Saturday, August 28, 2010
Six-year-old lands multi-book deal?
I used to work as an assistant in a school library. One day the father of a six-year-old student donated a picture book that his daughter had written.
The book was printed by a vanity press. I don't remember which one it was, because at the time I just looked at all the mistakes in spelling, grammar and punctuation. The story itself was about the girl's adventures as a mermaid princess, and of course she had illustrated it herself.
The librarian, having more experience with that kind of thing than I did, thanked him for the donation, but told me privately that the book would not be entered into the library catalog. It was placed on the shelf, but not displayed prominently, and I never saw the librarian read from it to the kids. She read them The Very Hungry Caterpillar and Where the Wild Things Are and Jamela's Dress... but not the vanity-printed book.
I remembered this when I read a Writer Beware post about a six-year-old called Leo Hunter who supposedly landed a deal for 23 books after his debut title, Me and My Best Friend, was released. Even Robert Jordan didn't get a deal for that many books.
But when you read further it becomes clear. The company which signed him up is Strategic Book Publishing, a vanity press which charges nearly a thousand dollars per "joint venture contract" and whose owner is being sued by the Florida Attorney General. The front page of the website says,
SBP also offers innovative publishing partnership programs for authors that have published with other publishers, and for authors where the path to large sales numbers is not so clearly defined.
"Partnership publishing" is like "joint venture publishing", "co-investment publishing" or my personal favorite, "a meeting of the minds". All these are more palatable terms for vanity press, the kind of printing where the writer pays. You can see that right away from Strategic Book Publishing's testimonials page, where the entries are from authors - not readers - and the first one is:
I’ve noticed some detractors on the net sites but believe me, the service you have provided for the money is exceptional- I don’t know how you can do it for the money.

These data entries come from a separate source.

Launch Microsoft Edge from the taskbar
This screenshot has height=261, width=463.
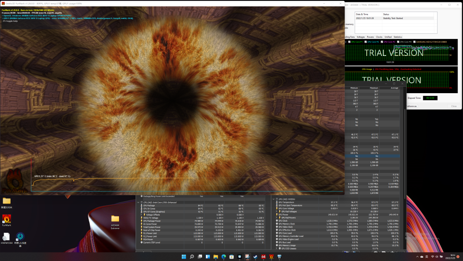(x=224, y=256)
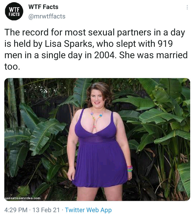Image resolution: width=194 pixels, height=216 pixels.
Task: Open the three-dot more options menu
Action: click(187, 7)
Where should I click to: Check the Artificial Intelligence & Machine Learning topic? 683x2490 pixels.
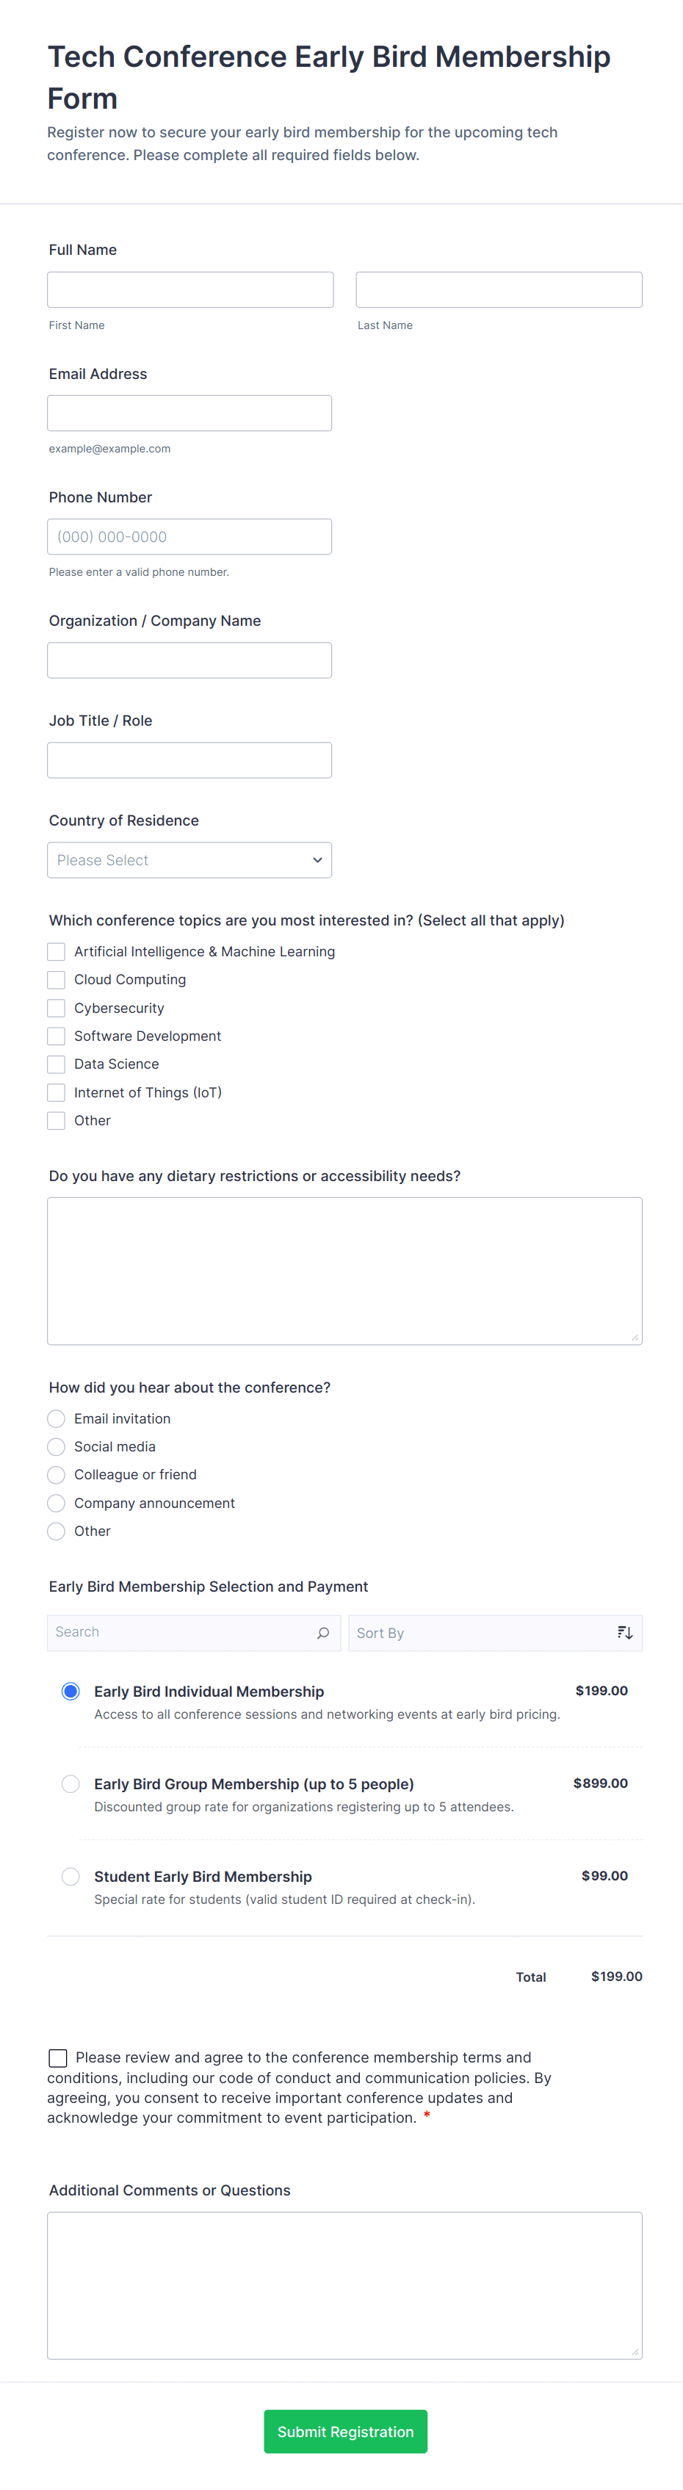(56, 951)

When writers with actual publishers discuss money, it's in terms of how much the publisher paid them, not the other way around. So Leo Hunter's family paid for his debut title, allowing him to indulge his dream of becoming more famous than J. K. Rowling. At least until bookstores decline to stock his books and librarians don't consider them on a par with The Gruffalo.
But in the meanwhile, publications on both sides of the Atlantic picked up the story and ran it without so much as a mention of vanity presses. Even a look at the book's entry on Amazon should have raised concerns - the product description doesn't match, the release date is July 2009, the sales rank is low and there are no reviews, professional or otherwise.
That wouldn't make for as gripping a headline. But it would be more honest and might prevent other writers from falling into the Strategic scam.